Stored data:
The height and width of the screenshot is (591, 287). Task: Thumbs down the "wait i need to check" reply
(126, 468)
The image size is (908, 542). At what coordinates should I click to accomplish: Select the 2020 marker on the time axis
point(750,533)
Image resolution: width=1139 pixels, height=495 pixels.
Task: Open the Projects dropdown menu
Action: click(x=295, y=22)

◆ How to complete this task: What is needed here is an exact copy of every record.

◆ Answer below:
The height and width of the screenshot is (591, 287). Task: Thumbs down the "wait i need to check" reply
(126, 468)
The image size is (908, 542). At what coordinates should I click to accomplish: Select the 2020 marker on the time axis
point(750,533)
Image resolution: width=1139 pixels, height=495 pixels.
Task: Open the Projects dropdown menu
Action: click(x=295, y=22)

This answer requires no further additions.